◆ TO DO ◆
Exactly the lines from the one containing "Where should I" through the end of the records must be reproduced; leave out all pictures.

***** EXTRACTED INFORMATION *****

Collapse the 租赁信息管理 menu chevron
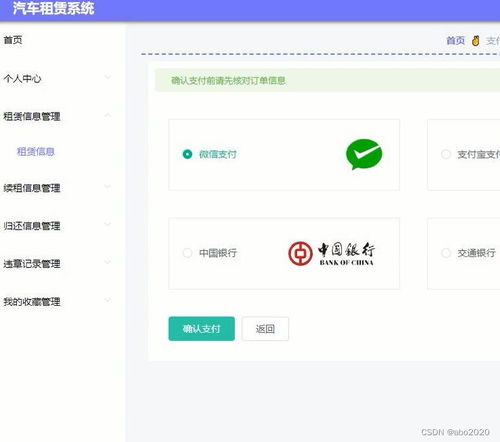 click(108, 115)
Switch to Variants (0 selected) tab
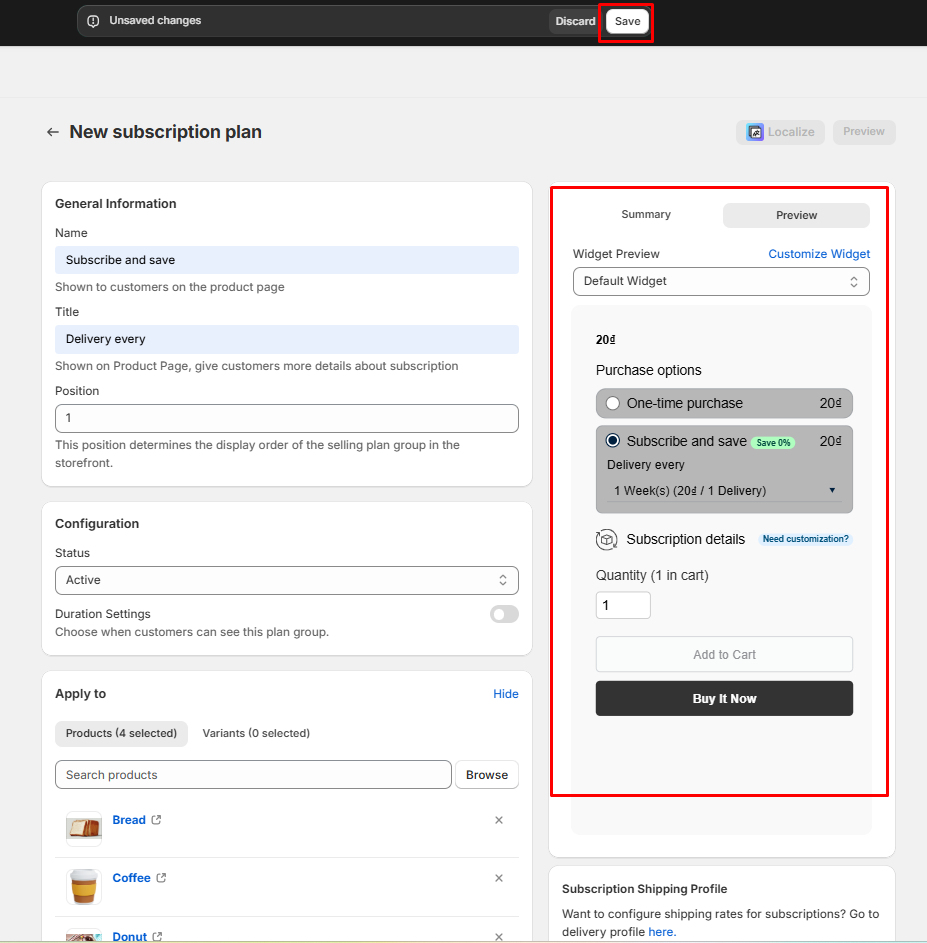The height and width of the screenshot is (943, 927). tap(256, 733)
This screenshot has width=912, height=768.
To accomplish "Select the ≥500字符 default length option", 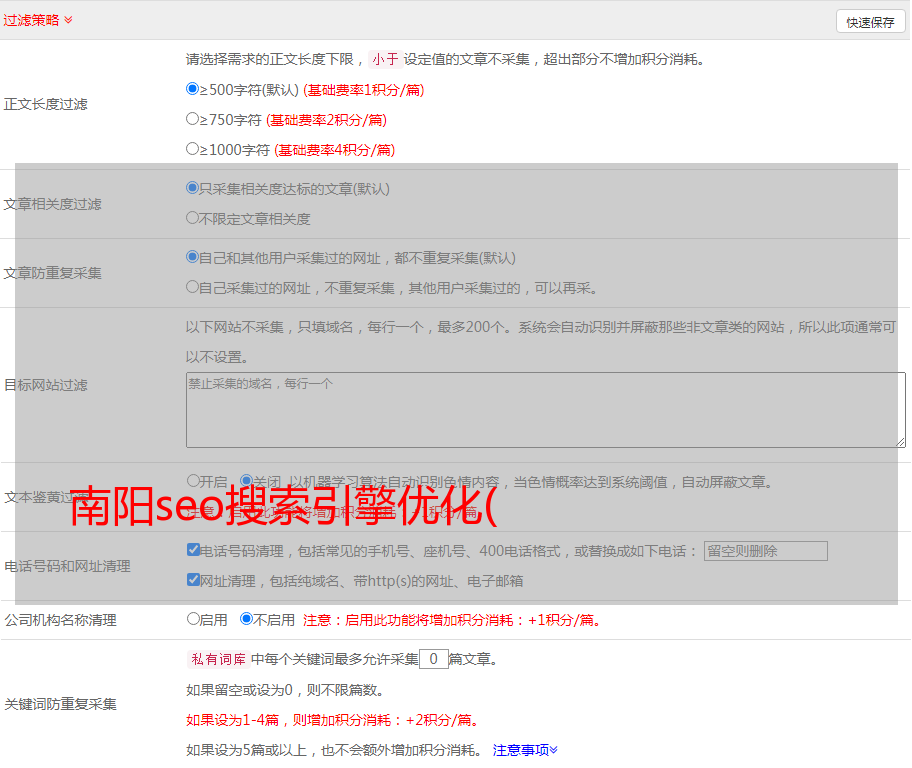I will 193,89.
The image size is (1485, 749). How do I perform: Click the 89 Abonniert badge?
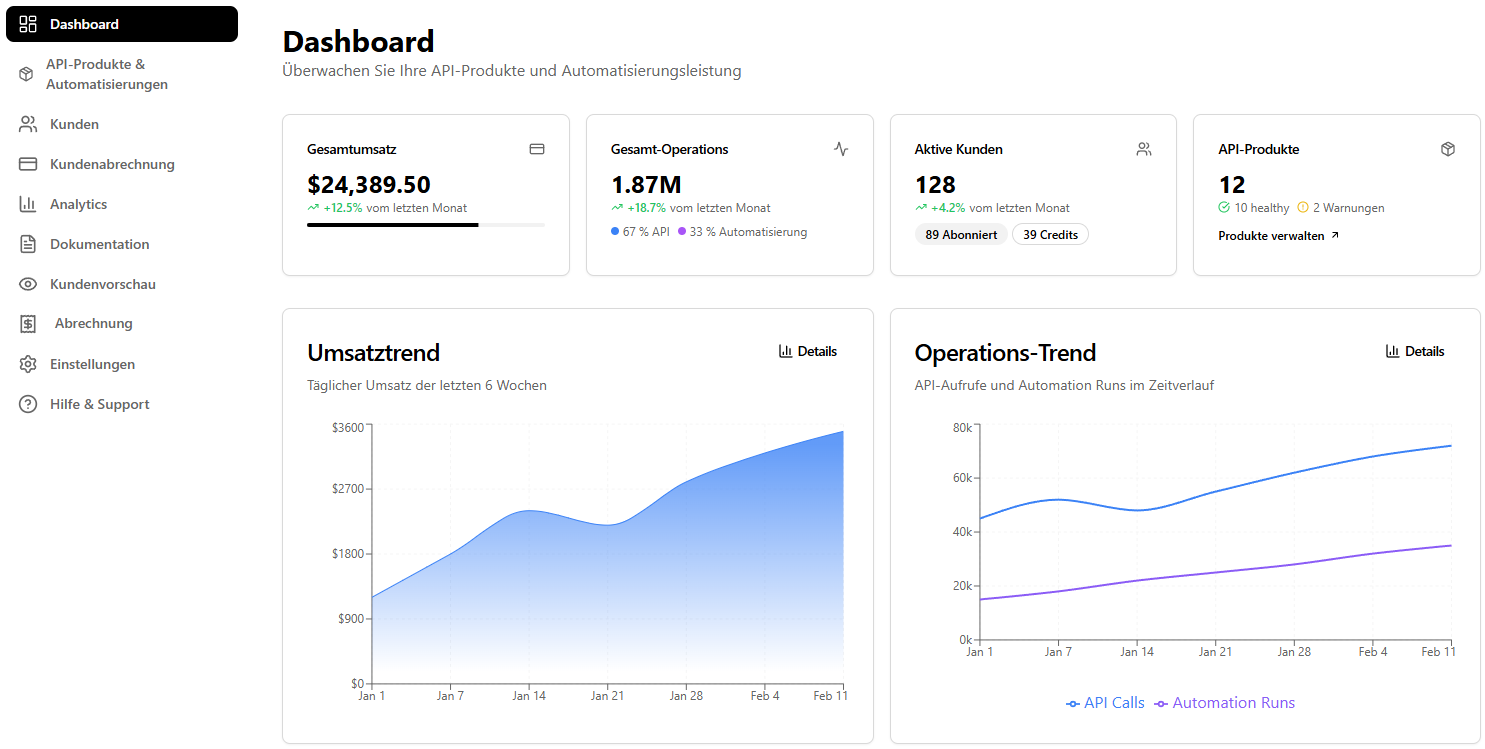click(960, 234)
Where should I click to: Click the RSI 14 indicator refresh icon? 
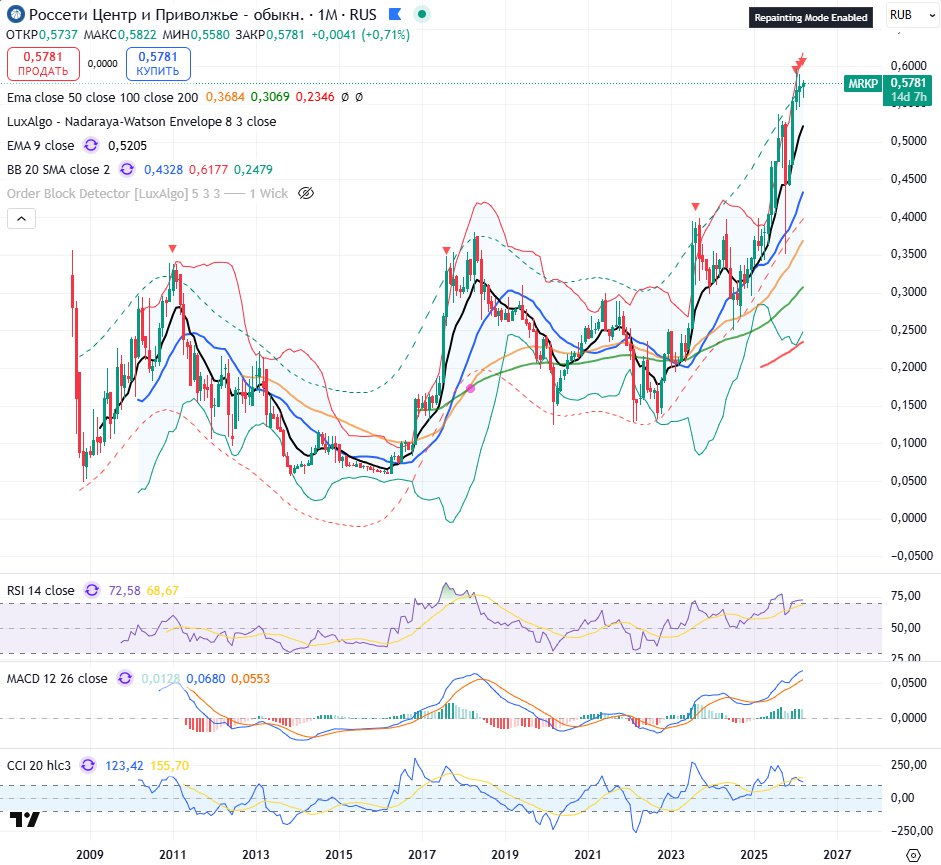coord(91,591)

*****

◆ OUTPUT ◆
Where should I click to: Click the RSI 14 indicator refresh icon? 
coord(91,591)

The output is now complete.